**Task objective**:
Please give all of the data again, character for character, and drop the pictures.

* * *

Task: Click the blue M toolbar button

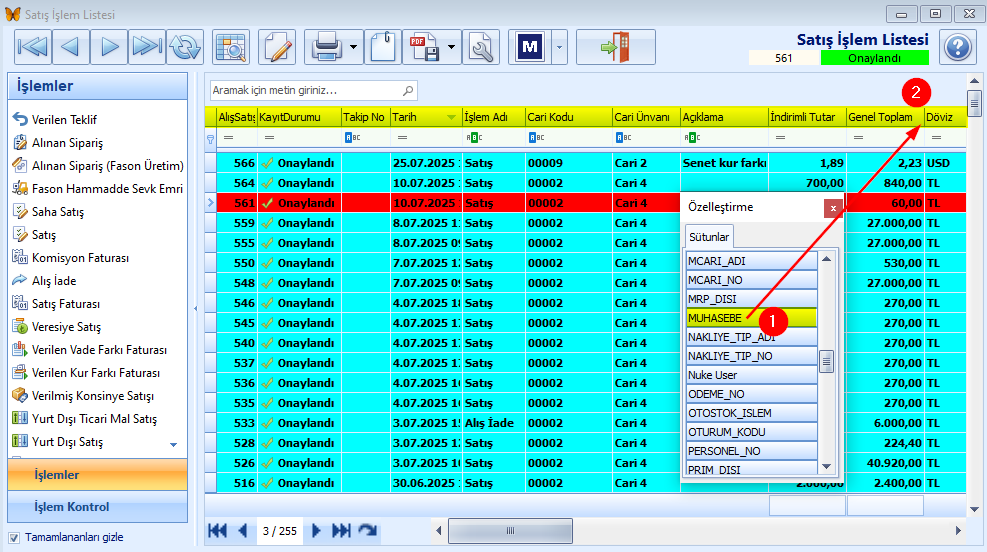Action: pos(529,47)
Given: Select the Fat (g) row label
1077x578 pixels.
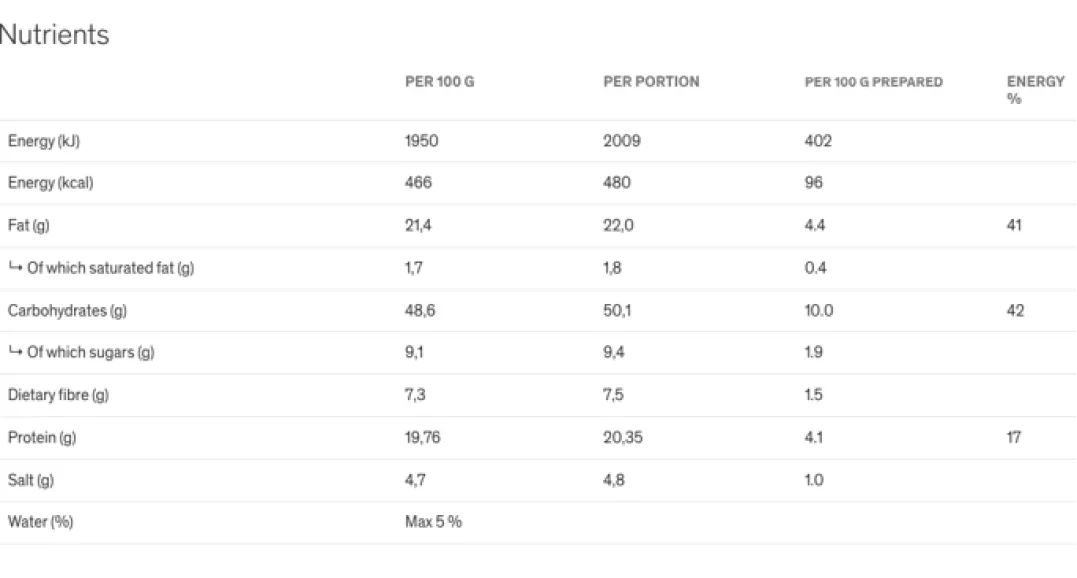Looking at the screenshot, I should [29, 225].
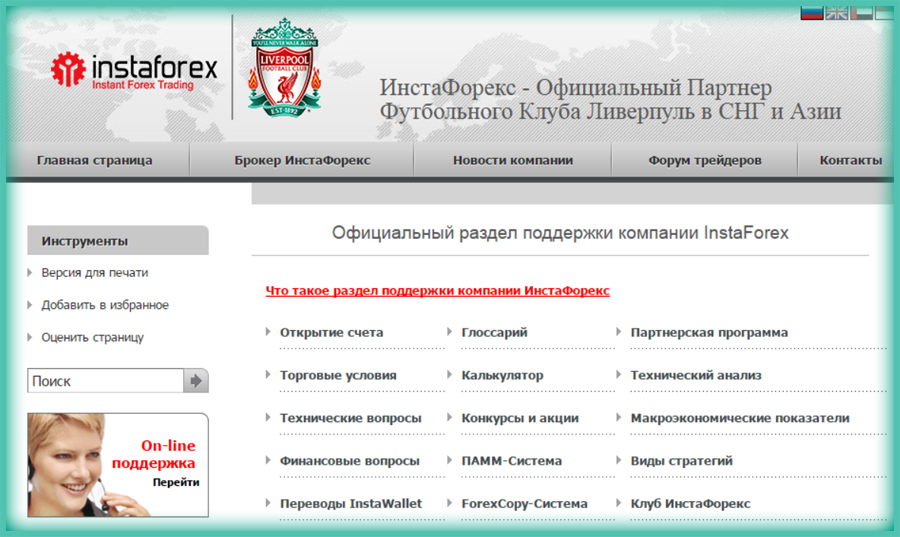Go to Новости компании in navigation
This screenshot has height=537, width=900.
(512, 160)
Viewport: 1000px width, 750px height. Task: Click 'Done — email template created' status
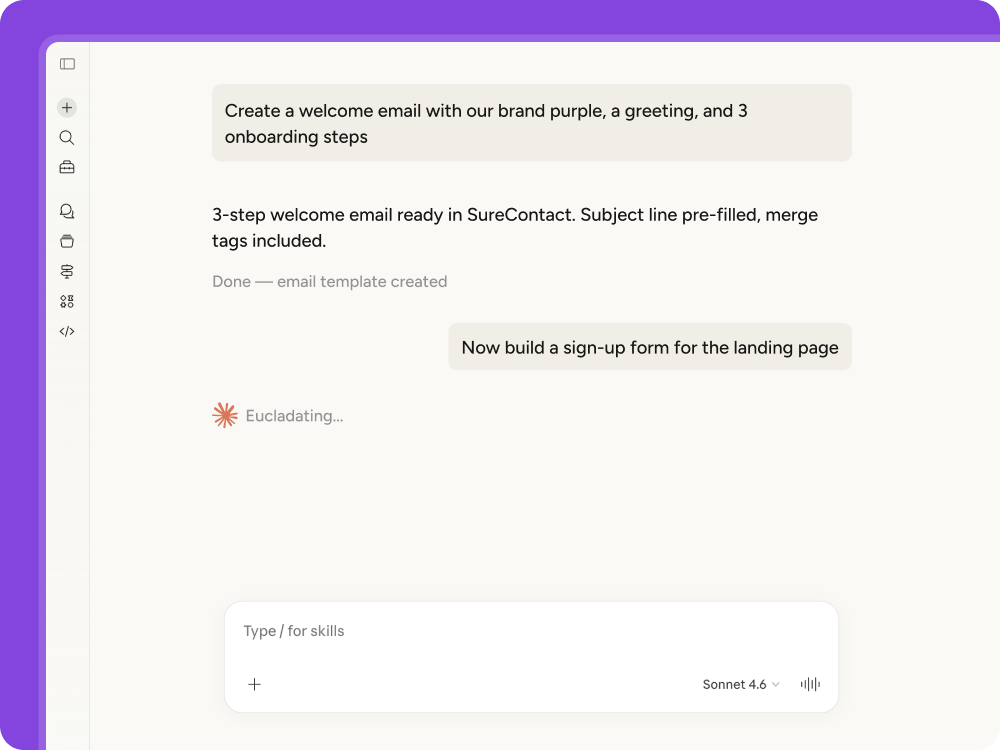coord(329,282)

* * *

**Task solution**:
Task: Click the blue M toolbar button

Action: pos(529,47)
Given: Select the Fat (g) row label
1077x578 pixels.
Looking at the screenshot, I should [29, 225].
Go to Новости компании in navigation
This screenshot has height=537, width=900.
(512, 160)
Viewport: 1000px width, 750px height. Task: Click 'Done — email template created' status
coord(329,282)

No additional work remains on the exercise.